▶ **About this task**
Write out exactly the lines from the first line of the records below through the line that contains "Click the allegrow.co domain title", and stop there.

▶ **Dataset records**

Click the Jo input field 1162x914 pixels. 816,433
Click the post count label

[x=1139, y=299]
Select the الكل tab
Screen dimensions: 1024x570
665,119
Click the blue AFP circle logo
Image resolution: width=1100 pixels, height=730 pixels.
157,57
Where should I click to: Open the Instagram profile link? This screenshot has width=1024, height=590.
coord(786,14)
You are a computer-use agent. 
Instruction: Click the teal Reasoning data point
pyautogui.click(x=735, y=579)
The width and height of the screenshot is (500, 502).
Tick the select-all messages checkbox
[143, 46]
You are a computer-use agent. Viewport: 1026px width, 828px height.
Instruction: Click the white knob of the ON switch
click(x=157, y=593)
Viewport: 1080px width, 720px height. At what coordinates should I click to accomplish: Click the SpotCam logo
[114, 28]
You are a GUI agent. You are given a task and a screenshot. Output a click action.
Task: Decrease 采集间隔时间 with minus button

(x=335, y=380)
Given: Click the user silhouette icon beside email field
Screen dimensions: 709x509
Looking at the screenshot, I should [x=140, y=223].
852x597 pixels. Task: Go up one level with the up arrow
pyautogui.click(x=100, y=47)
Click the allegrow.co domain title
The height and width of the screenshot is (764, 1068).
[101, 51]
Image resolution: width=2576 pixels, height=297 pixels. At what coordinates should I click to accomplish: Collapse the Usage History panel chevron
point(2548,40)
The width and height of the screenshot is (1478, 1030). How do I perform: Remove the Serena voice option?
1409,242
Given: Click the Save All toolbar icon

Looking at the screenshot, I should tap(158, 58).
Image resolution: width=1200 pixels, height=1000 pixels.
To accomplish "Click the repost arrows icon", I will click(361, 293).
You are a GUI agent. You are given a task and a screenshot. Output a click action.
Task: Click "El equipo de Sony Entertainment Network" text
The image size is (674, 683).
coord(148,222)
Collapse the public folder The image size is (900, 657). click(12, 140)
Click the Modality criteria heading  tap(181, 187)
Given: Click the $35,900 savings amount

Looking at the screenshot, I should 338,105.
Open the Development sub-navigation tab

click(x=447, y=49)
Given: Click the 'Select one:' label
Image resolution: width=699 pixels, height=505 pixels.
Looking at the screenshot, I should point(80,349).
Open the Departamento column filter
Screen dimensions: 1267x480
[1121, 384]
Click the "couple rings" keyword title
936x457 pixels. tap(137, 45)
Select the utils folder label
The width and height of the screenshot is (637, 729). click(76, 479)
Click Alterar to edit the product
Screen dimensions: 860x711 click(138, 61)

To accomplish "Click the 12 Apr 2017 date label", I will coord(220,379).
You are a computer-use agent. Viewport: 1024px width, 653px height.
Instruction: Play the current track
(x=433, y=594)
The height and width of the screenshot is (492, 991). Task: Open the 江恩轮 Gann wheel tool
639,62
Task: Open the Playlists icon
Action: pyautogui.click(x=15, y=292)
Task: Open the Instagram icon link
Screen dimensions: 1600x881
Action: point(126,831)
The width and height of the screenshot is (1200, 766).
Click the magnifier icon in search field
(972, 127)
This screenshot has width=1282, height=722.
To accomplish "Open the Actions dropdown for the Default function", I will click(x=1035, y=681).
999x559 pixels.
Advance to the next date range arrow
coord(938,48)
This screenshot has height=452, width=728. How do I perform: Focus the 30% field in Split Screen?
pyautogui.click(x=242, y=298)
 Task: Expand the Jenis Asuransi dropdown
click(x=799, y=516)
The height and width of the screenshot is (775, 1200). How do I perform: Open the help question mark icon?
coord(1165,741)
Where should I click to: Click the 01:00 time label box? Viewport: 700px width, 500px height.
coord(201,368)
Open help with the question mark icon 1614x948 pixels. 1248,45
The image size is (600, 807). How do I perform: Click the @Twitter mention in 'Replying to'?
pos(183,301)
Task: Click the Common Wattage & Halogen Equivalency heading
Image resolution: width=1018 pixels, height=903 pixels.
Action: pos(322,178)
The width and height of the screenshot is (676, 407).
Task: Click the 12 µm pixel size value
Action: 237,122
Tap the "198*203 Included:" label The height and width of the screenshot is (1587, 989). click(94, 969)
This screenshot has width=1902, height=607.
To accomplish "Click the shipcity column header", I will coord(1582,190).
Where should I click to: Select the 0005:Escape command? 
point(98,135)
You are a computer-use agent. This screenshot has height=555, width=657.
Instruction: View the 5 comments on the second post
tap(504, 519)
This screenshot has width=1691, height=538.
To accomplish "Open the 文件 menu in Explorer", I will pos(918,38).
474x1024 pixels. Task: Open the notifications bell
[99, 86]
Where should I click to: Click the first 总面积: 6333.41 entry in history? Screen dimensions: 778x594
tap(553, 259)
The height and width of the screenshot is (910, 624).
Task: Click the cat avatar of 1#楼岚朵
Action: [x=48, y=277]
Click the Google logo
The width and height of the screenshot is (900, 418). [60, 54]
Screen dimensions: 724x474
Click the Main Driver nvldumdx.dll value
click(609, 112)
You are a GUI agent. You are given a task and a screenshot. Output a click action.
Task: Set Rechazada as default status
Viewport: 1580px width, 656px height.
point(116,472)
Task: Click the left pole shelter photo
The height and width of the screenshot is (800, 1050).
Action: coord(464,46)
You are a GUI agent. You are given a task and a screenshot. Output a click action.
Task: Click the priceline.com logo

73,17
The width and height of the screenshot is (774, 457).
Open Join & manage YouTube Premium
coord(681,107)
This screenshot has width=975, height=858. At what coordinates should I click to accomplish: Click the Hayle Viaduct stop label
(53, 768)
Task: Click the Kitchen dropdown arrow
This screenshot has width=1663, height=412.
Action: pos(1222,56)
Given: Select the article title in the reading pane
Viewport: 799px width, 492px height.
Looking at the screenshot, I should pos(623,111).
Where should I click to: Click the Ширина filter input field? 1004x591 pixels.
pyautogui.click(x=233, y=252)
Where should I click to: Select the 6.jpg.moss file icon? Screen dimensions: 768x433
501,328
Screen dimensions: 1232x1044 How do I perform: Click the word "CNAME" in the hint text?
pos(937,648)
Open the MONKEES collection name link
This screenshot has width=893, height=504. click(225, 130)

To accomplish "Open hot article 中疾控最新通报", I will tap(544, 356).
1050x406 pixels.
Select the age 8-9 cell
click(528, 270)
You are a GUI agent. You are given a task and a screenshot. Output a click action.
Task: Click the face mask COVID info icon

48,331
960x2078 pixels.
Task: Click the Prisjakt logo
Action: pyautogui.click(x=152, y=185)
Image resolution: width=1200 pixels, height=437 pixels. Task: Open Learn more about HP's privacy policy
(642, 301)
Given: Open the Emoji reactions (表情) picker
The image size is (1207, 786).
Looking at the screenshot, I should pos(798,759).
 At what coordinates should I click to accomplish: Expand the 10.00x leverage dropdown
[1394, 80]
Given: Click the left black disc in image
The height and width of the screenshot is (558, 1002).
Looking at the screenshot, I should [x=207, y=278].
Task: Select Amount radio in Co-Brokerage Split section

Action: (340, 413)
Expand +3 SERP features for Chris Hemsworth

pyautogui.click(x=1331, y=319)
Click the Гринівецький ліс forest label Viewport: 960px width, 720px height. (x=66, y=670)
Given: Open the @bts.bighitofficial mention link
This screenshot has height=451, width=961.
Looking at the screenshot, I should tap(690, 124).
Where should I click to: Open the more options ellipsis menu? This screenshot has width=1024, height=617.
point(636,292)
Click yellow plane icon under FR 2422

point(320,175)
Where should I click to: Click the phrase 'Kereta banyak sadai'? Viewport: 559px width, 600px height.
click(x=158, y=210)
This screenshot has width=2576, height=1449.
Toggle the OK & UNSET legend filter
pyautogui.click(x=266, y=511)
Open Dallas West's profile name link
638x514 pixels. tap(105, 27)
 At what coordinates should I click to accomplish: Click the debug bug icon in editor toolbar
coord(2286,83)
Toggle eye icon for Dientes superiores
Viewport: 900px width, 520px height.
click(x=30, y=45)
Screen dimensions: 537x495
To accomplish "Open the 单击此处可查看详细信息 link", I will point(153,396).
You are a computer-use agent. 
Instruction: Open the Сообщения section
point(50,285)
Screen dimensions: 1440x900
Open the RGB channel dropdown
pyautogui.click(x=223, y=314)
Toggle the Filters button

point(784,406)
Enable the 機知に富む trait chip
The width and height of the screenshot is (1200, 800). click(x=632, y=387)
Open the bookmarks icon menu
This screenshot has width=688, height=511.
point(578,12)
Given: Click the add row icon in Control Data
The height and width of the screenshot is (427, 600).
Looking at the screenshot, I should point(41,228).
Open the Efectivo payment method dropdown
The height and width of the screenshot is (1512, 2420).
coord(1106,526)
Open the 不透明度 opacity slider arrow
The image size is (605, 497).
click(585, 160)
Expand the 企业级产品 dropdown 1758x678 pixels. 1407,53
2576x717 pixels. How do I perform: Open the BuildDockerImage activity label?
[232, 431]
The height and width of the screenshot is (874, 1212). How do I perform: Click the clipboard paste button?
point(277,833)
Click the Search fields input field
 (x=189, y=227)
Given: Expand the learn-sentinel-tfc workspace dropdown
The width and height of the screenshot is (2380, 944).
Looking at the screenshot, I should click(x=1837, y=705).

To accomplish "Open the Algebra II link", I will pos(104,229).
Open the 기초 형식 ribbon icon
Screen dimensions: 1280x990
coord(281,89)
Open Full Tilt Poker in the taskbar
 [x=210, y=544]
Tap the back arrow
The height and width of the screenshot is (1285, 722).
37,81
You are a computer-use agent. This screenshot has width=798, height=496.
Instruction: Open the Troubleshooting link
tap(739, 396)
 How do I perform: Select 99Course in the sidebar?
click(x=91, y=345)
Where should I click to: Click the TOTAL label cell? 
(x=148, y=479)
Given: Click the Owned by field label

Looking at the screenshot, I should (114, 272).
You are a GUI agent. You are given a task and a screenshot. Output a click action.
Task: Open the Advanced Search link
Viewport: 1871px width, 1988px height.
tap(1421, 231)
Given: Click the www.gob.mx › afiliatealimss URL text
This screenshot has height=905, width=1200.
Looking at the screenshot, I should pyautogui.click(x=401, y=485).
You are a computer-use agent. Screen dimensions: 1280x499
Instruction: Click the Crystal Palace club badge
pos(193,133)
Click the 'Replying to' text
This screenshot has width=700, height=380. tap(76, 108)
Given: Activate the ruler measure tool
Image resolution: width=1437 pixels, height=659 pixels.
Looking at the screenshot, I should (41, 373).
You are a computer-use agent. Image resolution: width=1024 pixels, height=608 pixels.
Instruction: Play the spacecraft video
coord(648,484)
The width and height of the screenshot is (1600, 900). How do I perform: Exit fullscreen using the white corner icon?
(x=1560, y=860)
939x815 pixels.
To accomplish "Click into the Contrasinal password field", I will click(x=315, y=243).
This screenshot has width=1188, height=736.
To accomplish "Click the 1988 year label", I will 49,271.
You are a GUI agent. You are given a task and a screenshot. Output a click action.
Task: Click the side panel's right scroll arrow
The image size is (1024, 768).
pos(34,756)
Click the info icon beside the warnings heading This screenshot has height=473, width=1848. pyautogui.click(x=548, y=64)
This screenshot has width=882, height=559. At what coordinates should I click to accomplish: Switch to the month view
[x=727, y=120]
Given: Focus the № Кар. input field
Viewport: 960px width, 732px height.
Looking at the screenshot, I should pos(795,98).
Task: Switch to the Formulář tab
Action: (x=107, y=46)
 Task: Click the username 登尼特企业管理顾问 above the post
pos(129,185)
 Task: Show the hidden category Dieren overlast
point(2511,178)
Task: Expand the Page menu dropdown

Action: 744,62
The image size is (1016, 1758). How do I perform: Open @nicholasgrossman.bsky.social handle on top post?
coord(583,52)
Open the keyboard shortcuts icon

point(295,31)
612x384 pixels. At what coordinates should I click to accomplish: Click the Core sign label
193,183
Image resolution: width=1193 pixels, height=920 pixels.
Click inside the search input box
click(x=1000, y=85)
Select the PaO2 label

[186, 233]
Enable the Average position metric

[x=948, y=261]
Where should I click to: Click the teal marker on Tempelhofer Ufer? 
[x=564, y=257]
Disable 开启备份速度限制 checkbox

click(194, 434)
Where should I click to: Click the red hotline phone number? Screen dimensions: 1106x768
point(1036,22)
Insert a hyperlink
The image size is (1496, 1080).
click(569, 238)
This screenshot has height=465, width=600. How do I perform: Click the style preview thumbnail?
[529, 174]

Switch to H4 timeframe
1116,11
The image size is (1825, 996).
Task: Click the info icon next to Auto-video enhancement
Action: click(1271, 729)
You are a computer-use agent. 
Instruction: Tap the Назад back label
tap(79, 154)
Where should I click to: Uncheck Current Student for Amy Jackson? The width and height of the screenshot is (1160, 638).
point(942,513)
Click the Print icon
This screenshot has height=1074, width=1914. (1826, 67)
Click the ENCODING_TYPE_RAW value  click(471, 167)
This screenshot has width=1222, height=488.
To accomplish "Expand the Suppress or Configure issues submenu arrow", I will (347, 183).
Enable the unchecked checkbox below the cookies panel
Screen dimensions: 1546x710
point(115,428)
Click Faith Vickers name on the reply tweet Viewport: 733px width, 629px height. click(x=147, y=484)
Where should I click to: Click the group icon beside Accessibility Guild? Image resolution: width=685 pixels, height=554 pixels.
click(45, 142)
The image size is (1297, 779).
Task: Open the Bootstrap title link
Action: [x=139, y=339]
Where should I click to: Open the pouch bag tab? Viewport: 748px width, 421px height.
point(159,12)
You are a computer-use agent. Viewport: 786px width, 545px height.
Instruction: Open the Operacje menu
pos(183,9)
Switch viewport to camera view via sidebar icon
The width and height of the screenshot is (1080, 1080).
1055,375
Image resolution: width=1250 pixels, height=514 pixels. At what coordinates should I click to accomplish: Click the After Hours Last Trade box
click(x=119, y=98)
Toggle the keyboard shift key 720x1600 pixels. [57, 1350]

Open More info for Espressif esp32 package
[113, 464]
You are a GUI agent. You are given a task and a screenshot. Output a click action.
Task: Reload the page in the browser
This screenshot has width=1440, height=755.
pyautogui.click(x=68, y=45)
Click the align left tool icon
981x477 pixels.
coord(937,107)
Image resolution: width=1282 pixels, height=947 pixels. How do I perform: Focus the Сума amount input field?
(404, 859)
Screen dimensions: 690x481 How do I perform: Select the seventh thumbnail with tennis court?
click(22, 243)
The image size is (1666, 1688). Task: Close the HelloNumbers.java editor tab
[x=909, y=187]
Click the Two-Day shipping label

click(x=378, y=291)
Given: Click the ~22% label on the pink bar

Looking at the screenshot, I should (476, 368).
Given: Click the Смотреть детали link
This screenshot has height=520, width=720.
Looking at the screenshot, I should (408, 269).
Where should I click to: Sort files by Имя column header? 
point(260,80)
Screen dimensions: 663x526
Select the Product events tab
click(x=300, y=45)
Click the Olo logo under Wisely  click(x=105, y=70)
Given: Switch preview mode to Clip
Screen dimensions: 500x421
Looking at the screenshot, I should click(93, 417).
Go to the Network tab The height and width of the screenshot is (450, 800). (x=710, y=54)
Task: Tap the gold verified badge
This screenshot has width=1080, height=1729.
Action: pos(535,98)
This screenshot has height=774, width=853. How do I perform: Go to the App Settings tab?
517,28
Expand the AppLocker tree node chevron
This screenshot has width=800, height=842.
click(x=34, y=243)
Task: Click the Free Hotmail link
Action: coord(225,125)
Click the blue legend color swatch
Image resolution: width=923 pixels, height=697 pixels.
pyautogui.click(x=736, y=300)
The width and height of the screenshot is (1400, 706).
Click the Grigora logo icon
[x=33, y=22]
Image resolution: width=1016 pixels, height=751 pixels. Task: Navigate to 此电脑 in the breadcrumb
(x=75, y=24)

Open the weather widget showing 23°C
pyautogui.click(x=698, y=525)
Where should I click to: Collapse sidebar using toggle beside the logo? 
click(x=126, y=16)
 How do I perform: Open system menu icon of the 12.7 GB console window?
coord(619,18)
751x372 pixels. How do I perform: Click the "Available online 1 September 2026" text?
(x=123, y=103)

▶ **Output of the task**
Click the Jo input field 1162x914 pixels. 816,433
Click the post count label

[x=1139, y=299]
Select the الكل tab
Screen dimensions: 1024x570
665,119
Click the blue AFP circle logo
Image resolution: width=1100 pixels, height=730 pixels.
157,57
Where should I click to: Open the Instagram profile link? This screenshot has width=1024, height=590.
coord(786,14)
You are a computer-use agent. 
Instruction: Click the teal Reasoning data point
pyautogui.click(x=735, y=579)
The width and height of the screenshot is (500, 502).
Tick the select-all messages checkbox
[143, 46]
You are a computer-use agent. Viewport: 1026px width, 828px height.
Instruction: Click the white knob of the ON switch
click(x=157, y=593)
Viewport: 1080px width, 720px height. At what coordinates should I click to accomplish: Click the SpotCam logo
[114, 28]
You are a GUI agent. You are given a task and a screenshot. Output a click action.
Task: Decrease 采集间隔时间 with minus button

(x=335, y=380)
Given: Click the user silhouette icon beside email field
Screen dimensions: 709x509
Looking at the screenshot, I should [x=140, y=223].
852x597 pixels. Task: Go up one level with the up arrow
pyautogui.click(x=100, y=47)
Click the allegrow.co domain title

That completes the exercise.